Vancouver comedians celebrate 10 years of podcasting

The Vancouver-based comedy show Stop Podcasting Yourself celebrated its 10th anniversary in March.

Show has aired over 500 episodes since it began in 2008

Graham Clark, left and Dave Shumka have been making their comedy podcast, Stop Podcasting Yourself, weekly, for 10 years. (Sheryl MacKay/CBC)

In March 2008, two Vancouver-based comedians descended into a basement with a couple of microphones and started a podcast.

At the time, podcasts were still a foreign concept to many and audience numbers were low — but Dave Shumka and Graham Clark kept at it.

Now, they're celebrating the 10th anniversary of their weekly comedy program, Stop Podcasting Yourselfwith more than 500 episodes under their belts. 

Shumka said there were hardly any comedy podcasts on the market when the show was born.

He said he launched the project to share his backstage life as a comedian. Half the fun of being at a comedy show is laughing backstage with other performers, and he wanted to share those kinds of interactions with listeners.

'A comedian and his funny friends'

"Now, podcasts get big names, celebrities, to come on the show," Shumka said.

"Back then, it was just like a comedian and his funny friends."

He approached fellow funnyman Clark with the idea, and Stop Podcasting Yourself was born.

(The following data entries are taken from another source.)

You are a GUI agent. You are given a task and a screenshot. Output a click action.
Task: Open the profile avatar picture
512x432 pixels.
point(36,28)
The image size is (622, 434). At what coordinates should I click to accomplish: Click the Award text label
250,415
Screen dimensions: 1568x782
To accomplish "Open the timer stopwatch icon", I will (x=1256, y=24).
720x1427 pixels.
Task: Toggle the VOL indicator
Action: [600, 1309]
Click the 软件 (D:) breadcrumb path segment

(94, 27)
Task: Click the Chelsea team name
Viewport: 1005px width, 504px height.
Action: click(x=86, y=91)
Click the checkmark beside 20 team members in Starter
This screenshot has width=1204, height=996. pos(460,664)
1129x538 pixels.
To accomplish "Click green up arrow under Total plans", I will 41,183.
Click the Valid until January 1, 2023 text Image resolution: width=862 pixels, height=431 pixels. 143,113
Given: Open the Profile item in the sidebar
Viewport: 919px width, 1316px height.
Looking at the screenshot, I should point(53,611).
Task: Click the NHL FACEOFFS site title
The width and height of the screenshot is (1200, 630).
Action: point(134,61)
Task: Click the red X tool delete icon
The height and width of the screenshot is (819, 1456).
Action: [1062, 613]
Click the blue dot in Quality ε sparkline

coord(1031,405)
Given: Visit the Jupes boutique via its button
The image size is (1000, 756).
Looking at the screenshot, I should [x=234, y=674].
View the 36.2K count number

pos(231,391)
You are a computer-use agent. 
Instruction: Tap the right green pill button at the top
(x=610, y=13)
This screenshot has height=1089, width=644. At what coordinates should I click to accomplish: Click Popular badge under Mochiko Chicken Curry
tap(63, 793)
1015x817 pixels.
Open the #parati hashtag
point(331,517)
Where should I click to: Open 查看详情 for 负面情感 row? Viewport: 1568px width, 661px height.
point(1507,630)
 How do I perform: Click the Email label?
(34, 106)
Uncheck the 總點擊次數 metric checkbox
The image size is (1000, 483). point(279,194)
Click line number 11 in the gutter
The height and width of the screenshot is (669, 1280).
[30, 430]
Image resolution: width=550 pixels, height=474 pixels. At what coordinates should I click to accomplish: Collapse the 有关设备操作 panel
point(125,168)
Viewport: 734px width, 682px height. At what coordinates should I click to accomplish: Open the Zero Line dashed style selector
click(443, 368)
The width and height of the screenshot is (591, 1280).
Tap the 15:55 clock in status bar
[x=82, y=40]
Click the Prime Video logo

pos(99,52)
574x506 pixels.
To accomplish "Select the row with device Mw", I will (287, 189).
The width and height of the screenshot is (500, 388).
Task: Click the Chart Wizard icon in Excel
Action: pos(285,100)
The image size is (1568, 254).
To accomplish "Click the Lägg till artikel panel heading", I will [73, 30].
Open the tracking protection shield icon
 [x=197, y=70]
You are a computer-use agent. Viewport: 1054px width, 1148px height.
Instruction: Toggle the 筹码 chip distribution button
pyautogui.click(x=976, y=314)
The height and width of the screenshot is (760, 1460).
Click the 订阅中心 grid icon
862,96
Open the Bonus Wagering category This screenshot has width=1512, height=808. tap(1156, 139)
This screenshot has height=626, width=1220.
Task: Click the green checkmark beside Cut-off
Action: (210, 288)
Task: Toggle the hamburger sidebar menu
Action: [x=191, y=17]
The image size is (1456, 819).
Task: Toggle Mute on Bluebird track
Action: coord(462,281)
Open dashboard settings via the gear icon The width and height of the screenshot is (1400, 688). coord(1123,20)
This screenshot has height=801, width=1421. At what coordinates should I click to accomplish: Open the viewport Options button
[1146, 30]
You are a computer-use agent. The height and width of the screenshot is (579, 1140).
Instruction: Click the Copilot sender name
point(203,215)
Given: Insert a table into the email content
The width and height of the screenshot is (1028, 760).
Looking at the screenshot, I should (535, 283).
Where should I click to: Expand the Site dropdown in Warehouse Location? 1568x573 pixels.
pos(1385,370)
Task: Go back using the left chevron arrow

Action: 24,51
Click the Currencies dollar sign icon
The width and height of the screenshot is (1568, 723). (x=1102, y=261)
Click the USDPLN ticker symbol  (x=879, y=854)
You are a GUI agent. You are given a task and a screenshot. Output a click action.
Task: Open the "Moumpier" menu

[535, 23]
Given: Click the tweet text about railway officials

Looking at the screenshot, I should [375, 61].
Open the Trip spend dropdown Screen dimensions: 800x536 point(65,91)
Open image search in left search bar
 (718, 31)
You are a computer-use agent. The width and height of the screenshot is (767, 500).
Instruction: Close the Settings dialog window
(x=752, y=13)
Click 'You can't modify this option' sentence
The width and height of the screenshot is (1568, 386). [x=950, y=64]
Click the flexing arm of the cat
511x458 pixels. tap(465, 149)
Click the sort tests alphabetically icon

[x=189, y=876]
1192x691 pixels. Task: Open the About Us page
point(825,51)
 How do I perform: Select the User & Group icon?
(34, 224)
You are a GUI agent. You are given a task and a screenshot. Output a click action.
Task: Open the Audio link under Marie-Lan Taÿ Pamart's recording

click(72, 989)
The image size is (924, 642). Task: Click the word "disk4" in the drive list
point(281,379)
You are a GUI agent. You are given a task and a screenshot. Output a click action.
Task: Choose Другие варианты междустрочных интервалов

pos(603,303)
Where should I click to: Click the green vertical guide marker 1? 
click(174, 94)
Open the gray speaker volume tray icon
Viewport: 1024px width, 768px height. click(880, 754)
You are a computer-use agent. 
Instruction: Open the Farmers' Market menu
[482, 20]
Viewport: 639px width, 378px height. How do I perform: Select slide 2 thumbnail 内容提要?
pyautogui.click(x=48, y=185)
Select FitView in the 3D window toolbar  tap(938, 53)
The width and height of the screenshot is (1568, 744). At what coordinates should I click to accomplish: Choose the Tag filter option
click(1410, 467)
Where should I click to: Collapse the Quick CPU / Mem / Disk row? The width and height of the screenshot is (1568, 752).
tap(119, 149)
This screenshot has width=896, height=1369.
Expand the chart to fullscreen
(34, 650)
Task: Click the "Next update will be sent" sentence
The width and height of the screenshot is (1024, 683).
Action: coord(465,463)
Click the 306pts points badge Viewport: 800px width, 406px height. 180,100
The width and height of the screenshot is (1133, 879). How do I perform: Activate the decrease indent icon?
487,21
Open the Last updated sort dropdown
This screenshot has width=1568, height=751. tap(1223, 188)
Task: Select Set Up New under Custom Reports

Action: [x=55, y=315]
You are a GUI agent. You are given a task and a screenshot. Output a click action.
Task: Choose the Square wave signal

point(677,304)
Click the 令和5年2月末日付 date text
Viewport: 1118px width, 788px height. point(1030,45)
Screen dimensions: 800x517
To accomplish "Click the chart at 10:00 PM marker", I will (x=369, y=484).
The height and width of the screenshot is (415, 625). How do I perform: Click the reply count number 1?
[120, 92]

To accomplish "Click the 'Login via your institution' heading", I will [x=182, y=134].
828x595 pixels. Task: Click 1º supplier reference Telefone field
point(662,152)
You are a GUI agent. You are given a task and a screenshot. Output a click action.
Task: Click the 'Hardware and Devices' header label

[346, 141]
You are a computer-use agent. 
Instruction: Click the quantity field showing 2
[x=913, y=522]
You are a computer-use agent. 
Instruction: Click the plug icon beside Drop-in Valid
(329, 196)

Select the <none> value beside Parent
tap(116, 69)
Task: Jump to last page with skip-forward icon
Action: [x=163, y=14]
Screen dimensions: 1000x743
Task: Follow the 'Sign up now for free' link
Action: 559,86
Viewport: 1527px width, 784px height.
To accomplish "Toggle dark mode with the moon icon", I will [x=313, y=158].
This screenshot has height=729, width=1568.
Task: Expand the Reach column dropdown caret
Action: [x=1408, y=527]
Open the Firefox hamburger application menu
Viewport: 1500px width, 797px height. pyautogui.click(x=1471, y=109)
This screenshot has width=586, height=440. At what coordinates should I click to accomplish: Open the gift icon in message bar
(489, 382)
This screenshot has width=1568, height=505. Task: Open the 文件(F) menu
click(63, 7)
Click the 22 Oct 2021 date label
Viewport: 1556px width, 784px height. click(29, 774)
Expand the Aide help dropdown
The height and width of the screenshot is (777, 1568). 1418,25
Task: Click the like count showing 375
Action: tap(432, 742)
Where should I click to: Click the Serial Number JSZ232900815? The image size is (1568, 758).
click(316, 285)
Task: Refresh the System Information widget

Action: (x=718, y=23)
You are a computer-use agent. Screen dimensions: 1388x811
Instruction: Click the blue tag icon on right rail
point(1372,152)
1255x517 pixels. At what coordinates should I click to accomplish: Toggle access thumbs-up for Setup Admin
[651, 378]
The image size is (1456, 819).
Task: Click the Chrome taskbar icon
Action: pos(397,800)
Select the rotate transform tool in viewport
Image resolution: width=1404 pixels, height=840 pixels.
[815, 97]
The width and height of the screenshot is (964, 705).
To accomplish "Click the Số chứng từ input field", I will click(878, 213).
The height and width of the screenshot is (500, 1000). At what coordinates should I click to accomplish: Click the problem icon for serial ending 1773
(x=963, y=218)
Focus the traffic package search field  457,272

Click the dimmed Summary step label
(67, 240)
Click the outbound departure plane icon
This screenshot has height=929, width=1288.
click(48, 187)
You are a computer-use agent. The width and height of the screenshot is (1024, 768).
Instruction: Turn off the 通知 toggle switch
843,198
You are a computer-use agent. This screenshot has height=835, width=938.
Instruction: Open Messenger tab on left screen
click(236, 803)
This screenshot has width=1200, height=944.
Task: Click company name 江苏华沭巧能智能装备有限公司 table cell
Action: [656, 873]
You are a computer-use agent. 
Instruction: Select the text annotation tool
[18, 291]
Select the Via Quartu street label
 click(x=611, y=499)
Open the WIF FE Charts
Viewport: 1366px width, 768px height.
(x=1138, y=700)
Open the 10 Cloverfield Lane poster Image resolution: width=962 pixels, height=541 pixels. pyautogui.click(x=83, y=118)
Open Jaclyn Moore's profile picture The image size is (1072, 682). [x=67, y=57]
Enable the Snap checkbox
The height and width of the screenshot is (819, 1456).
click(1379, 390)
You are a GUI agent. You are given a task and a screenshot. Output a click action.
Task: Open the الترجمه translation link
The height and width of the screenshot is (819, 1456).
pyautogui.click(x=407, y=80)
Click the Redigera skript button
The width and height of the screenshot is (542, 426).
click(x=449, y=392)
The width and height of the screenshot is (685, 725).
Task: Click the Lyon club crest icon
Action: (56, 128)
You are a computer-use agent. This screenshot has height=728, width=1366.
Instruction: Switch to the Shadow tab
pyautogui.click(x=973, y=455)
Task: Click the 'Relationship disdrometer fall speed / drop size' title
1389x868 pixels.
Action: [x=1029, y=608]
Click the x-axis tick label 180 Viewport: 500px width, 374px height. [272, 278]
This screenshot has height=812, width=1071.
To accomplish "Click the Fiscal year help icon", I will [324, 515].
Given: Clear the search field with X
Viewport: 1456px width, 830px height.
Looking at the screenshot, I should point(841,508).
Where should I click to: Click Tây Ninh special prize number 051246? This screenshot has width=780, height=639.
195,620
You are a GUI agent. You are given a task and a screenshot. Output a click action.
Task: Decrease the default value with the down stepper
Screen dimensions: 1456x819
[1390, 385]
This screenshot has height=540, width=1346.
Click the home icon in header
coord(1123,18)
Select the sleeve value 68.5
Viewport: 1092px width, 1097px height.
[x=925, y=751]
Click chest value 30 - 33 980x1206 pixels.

In the early weeks, Shumka said the show had about 30 listeners, one of whom was Shumka's wife's aunt who would write in to the show.

When they launched, there weren't many humour podcasts on the market.

Now, Shumka said, Stop Podcasting Yourself boasts tens of thousands of regular listeners.

The show invites one fellow comedian guest to join the pair each week to talk about anything. Topics on the 90-minute program have ranged from radio control cars, crepes and food dehydrators to bowling alley carpet and navigating balding with dreadlocks.

During their time in podcasting, Shumka and Clark have seen the industry expand. Production values have gone up, themes have become common, and the number of podcasts on the market has increased dramatically. 

"The industry has changed around us," Clark said. Their show's format has stayed the same throughout the 10 years, with minor tweaks here and there.